Return only what runs from the line containing "Task: Activate the" through the last line of the entries below, exactly, omitting pictures.

======== SUPPLIED RECORDS ========

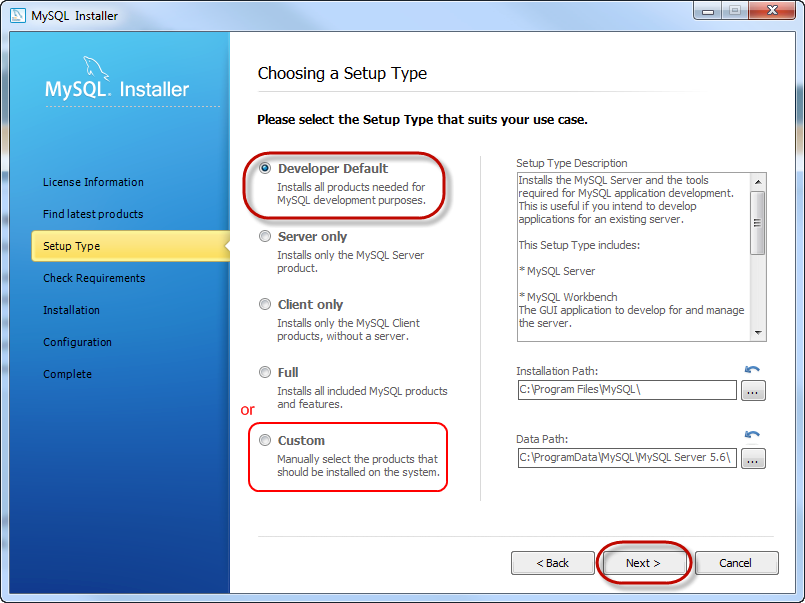Open the Find latest products step
The image size is (805, 603).
pos(93,214)
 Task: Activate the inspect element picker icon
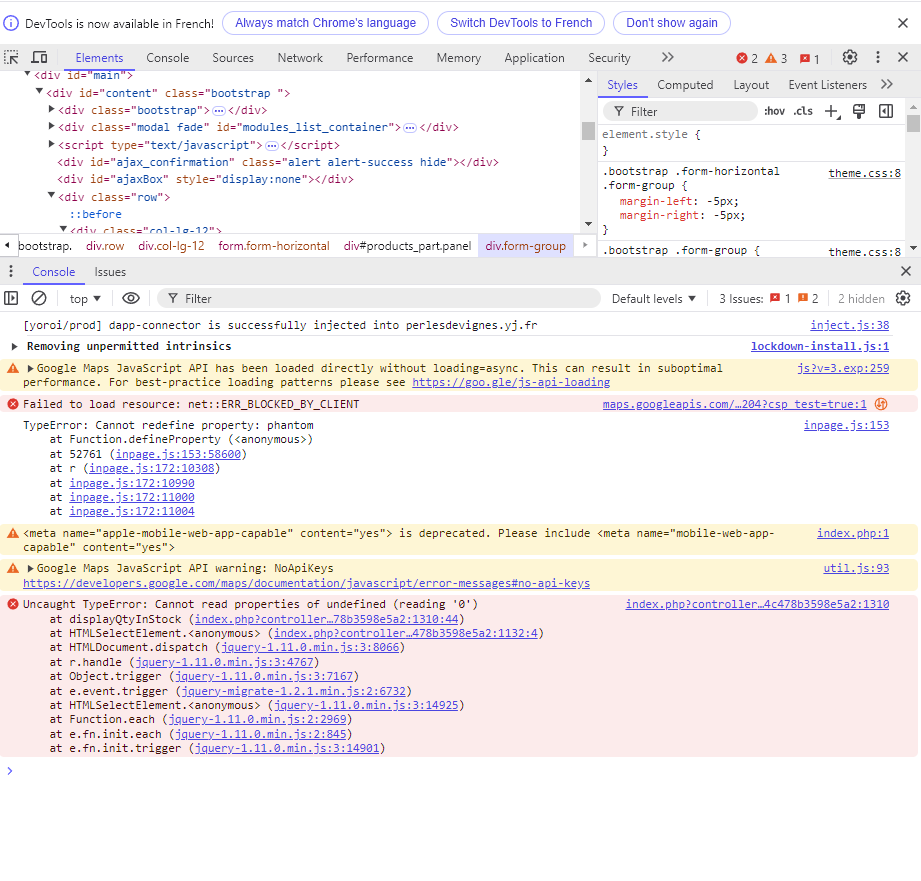(12, 58)
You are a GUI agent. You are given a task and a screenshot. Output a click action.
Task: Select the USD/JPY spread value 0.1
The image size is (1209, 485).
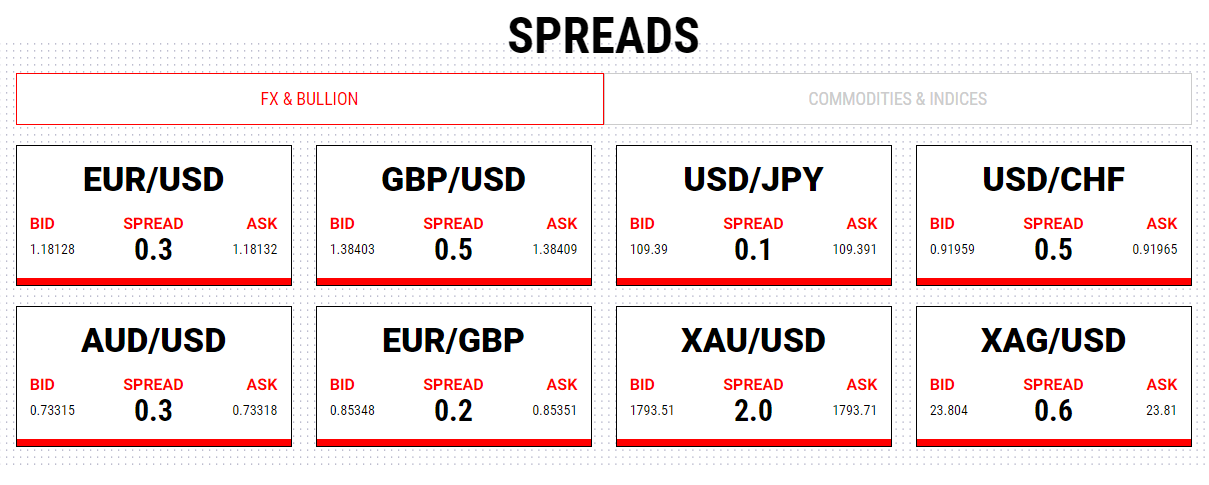tap(753, 249)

========

» **OUTPUT FOR THIS TASK**:
 Task: Activate the inspect element picker icon
(12, 58)
You are a GUI agent. You are given a task and a screenshot. Output a click action.
Task: Select the USD/JPY spread value 0.1
The image size is (1209, 485).
tap(753, 249)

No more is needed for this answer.